* [The problem]:
Leaving out the pictures, please reproduce exactly and only the lines from the one that contains "You are a computer-use" through the last line below.
*** Opening of Data ***
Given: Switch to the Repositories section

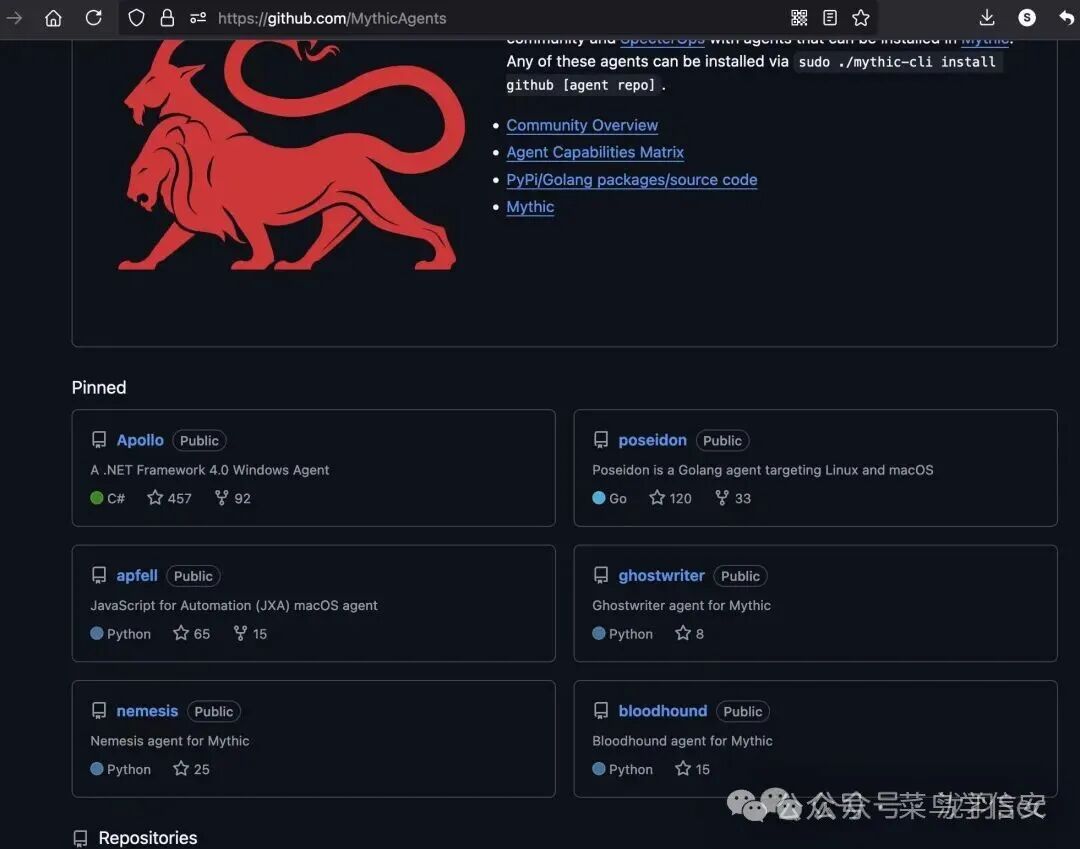Looking at the screenshot, I should click(x=147, y=837).
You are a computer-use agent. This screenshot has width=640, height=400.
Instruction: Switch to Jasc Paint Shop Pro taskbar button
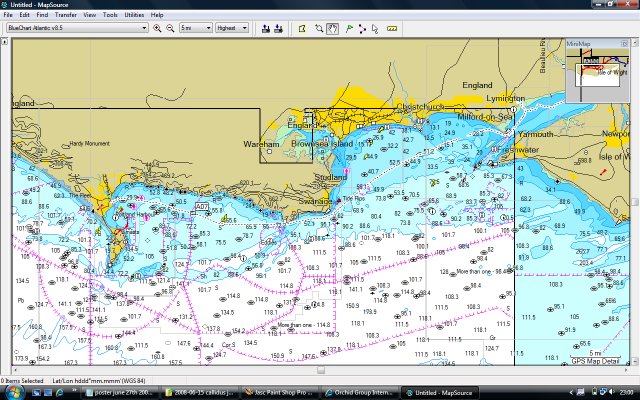[283, 393]
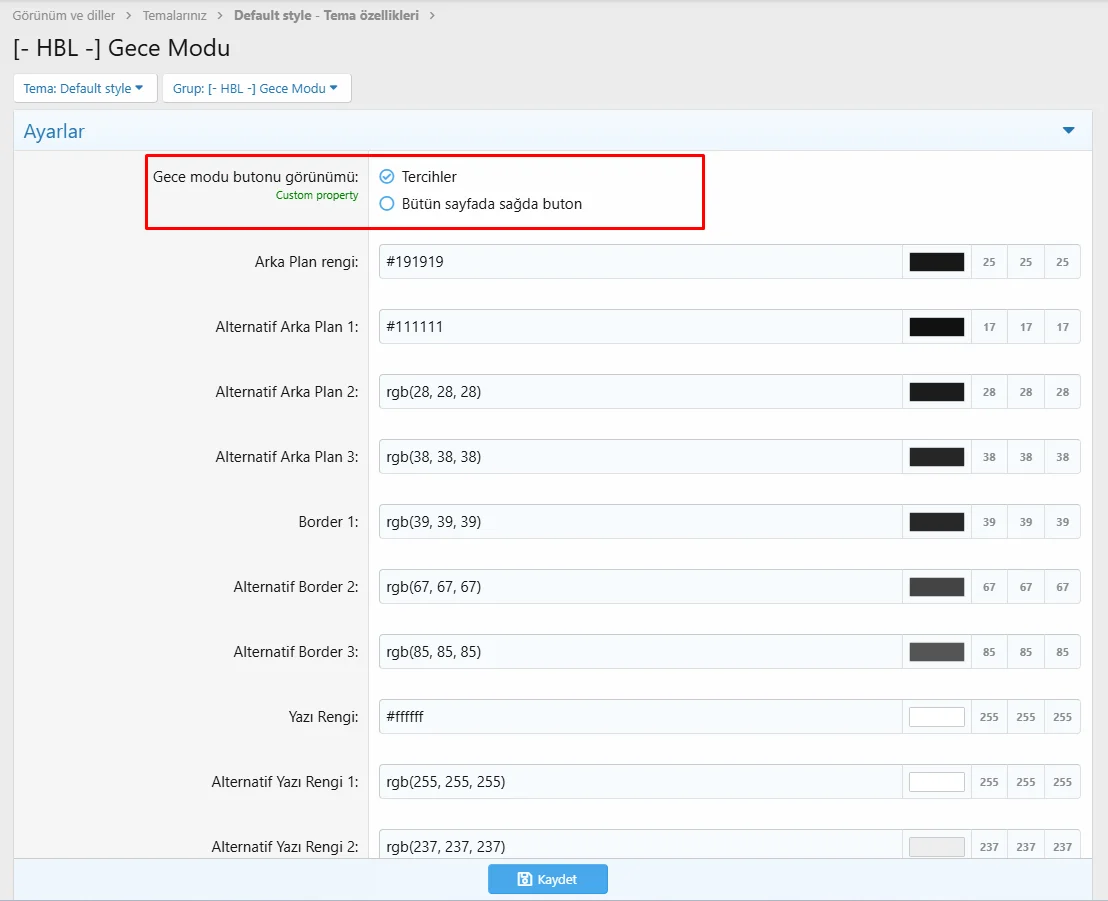Click the Kaydet save button
The image size is (1108, 901).
tap(547, 879)
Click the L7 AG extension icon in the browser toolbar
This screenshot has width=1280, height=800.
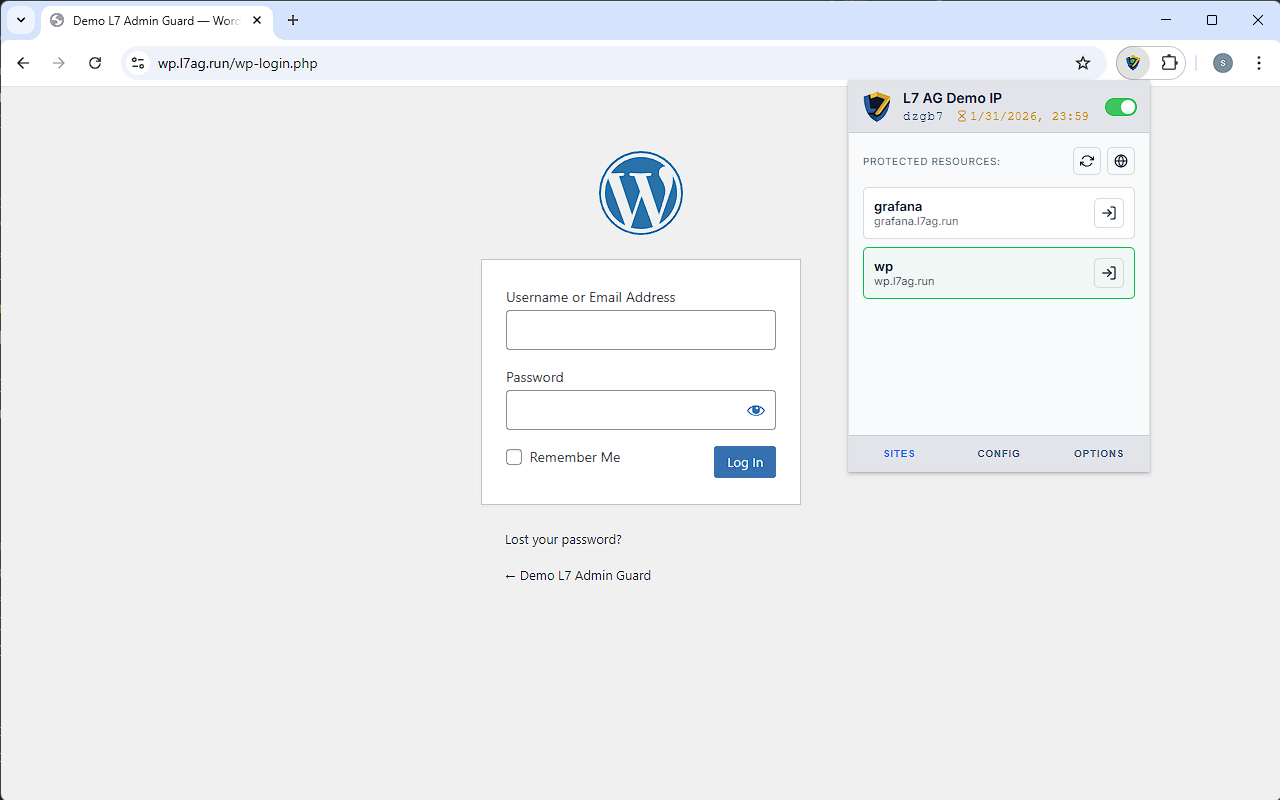(x=1132, y=62)
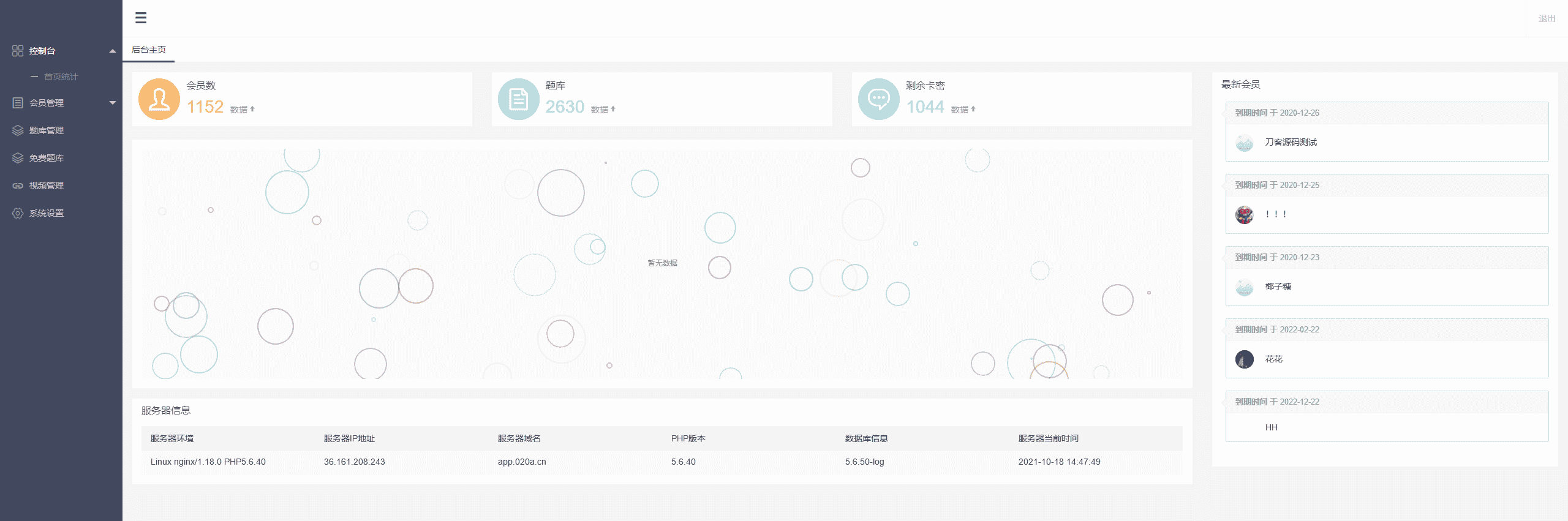Click the 视频管理 link icon
The image size is (1568, 521).
[x=18, y=186]
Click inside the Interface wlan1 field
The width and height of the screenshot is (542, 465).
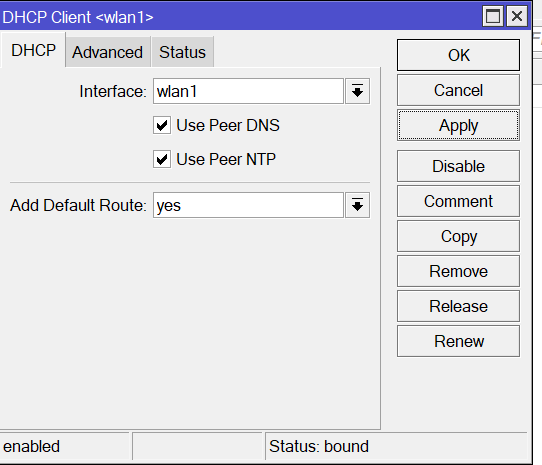pyautogui.click(x=248, y=91)
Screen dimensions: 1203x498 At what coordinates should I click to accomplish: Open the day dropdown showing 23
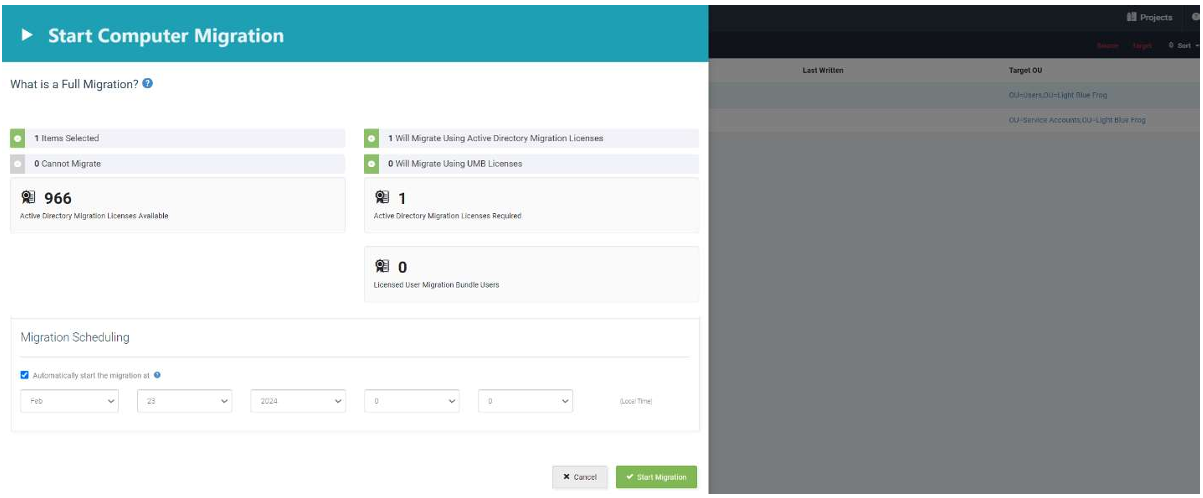184,401
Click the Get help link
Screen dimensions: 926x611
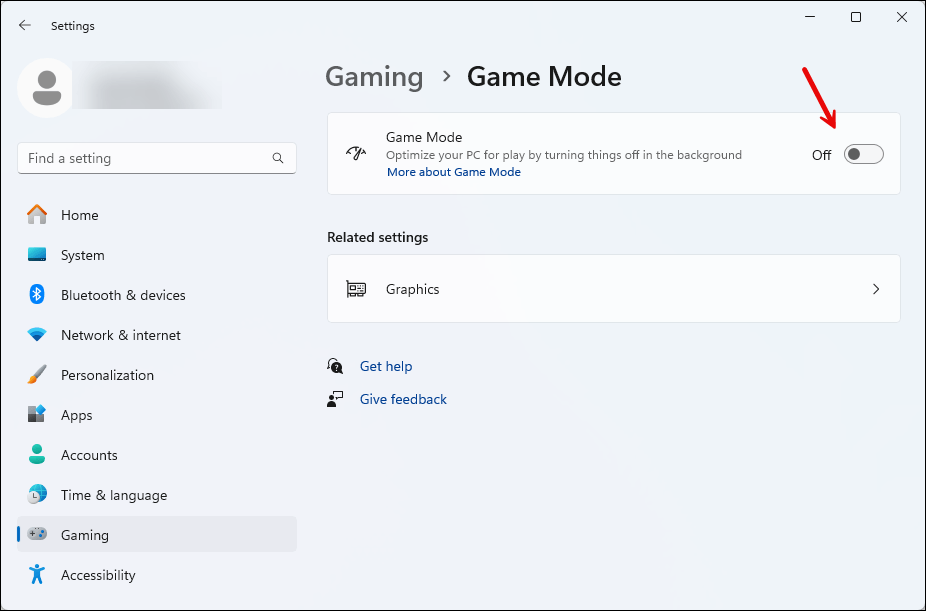[x=386, y=366]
*** Close of Data ***
* [Expected output]:
You are a computer-use agent. This screenshot has width=640, height=400.
Instruction: Switch to Jasc Paint Shop Pro taskbar button
[283, 393]
Click the Kaydet save button
The image size is (1108, 901).
tap(547, 879)
Click the L7 AG extension icon in the browser toolbar
This screenshot has width=1280, height=800.
(x=1132, y=62)
Click the 视频管理 link icon
The image size is (1568, 521).
[x=18, y=186]
Click inside the Interface wlan1 field
The width and height of the screenshot is (542, 465).
pyautogui.click(x=248, y=91)
Screen dimensions: 1203x498 At what coordinates should I click to accomplish: Open the day dropdown showing 23
184,401
Click the Get help link
Screen dimensions: 926x611
[x=386, y=366]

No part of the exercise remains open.